WORK ITEM →
Exact transcription of the following records is needed, with every picture dropped.

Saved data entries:
■ ■ ■ ■ ■ ■ ■

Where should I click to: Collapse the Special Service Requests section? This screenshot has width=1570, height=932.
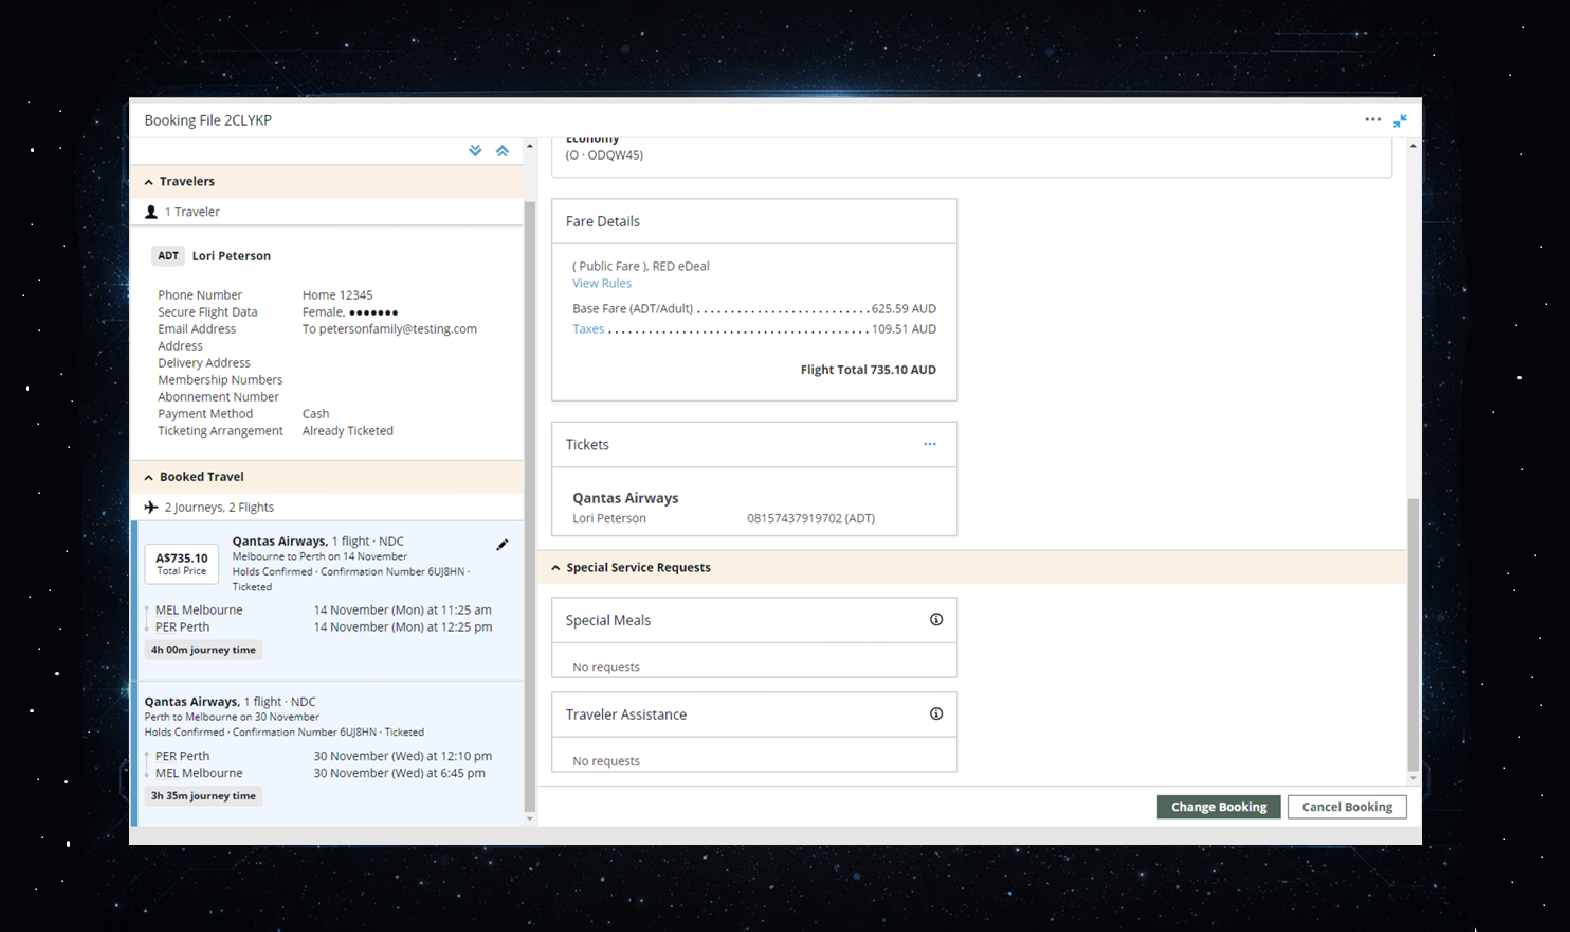(556, 568)
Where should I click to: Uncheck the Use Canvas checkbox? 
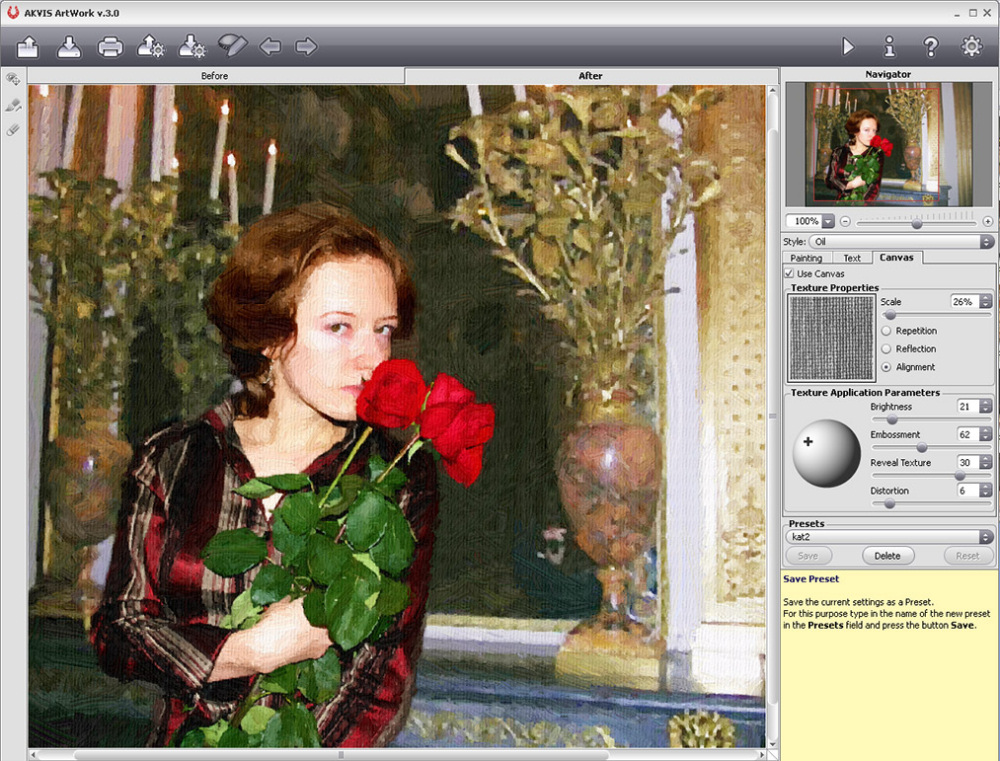790,273
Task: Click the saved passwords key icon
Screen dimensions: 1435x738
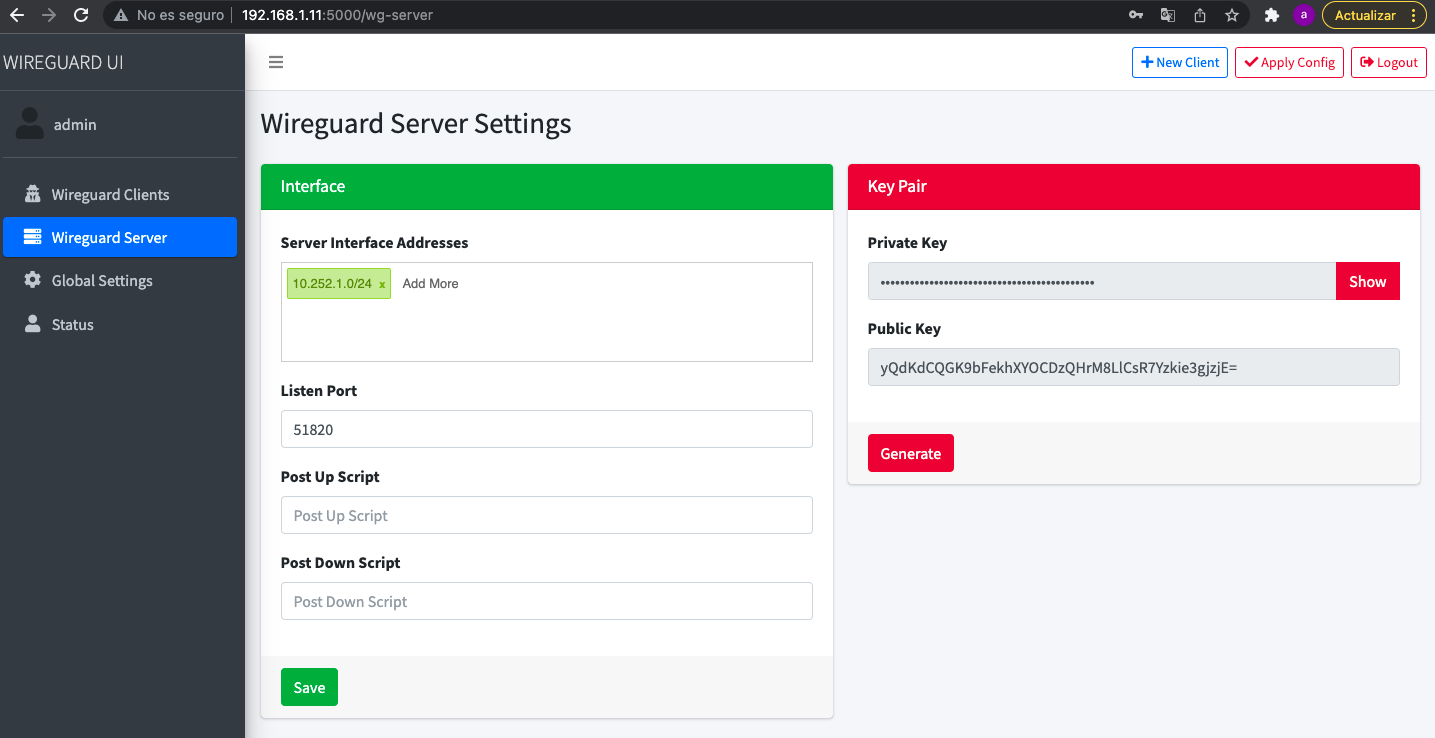Action: click(1136, 15)
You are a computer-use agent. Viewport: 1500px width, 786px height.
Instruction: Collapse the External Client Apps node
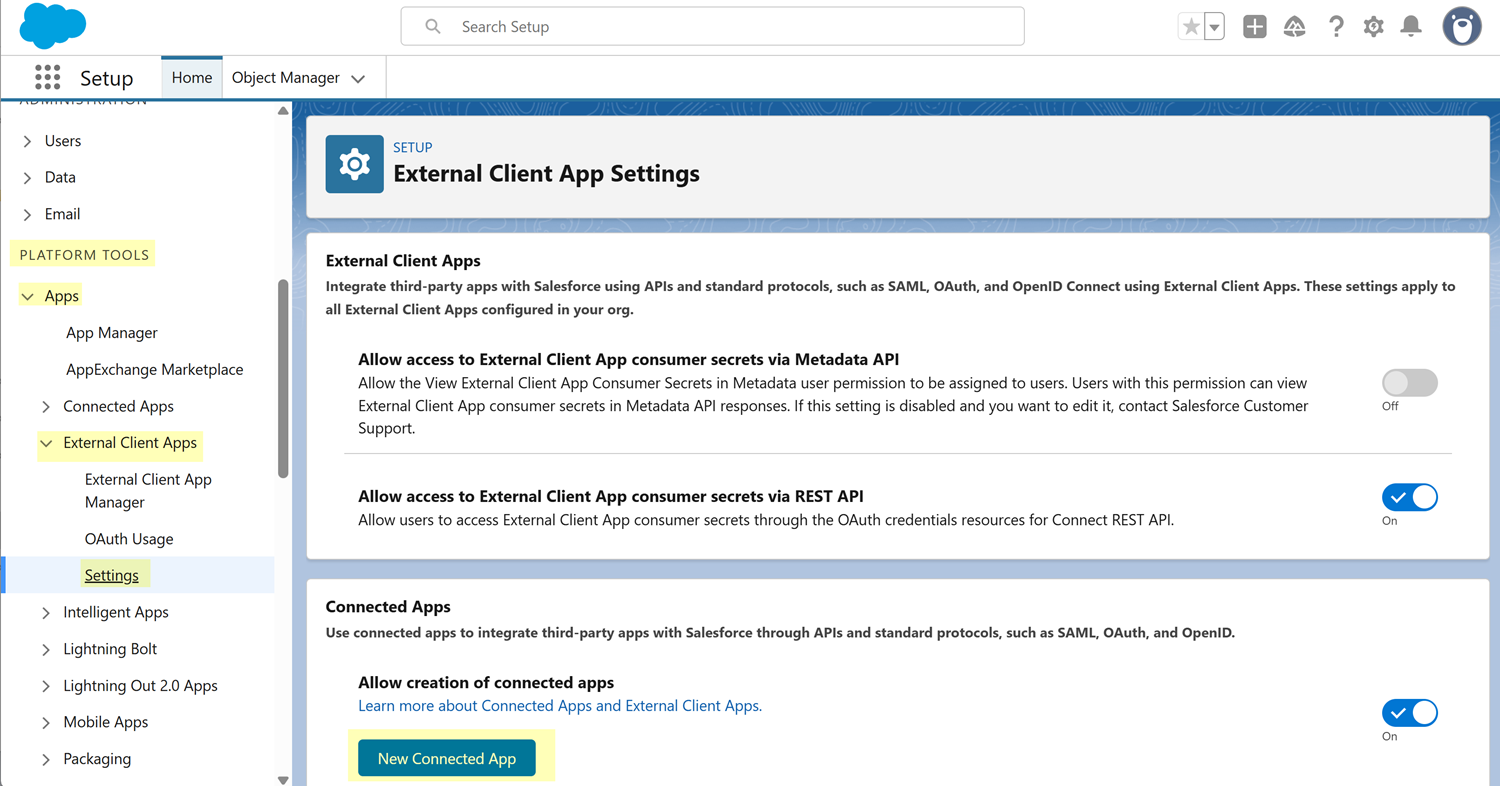point(46,443)
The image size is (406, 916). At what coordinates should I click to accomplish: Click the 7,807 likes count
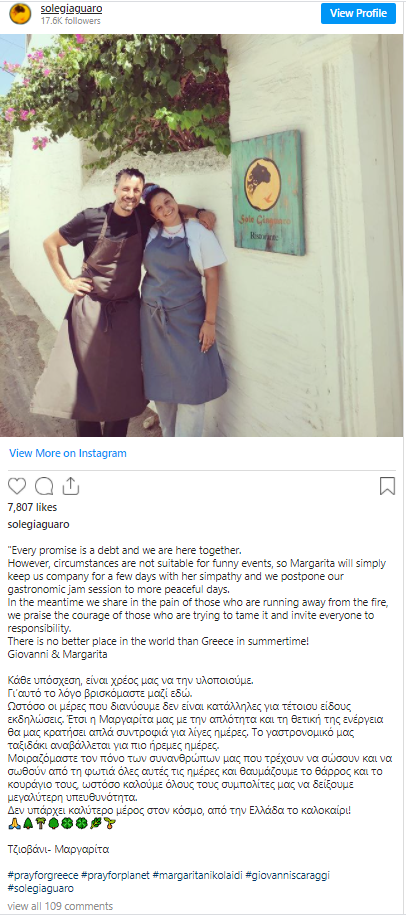32,507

■ ■ ■ ■ ■ ■ ■

SOLUTION →
Where should I click to: Collapse the Special Service Requests section? This screenshot has width=1570, height=932.
(556, 568)
Where should I click to: Uncheck the Use Canvas checkbox? 
790,273
Task: Click the saved passwords key icon
Screen dimensions: 1435x738
Action: click(1136, 15)
You are a computer-use agent. Viewport: 1500px width, 786px height.
Instruction: Collapse the External Client Apps node
point(46,443)
The image size is (406, 916). At what coordinates should I click to accomplish: Click the 7,807 likes count
32,507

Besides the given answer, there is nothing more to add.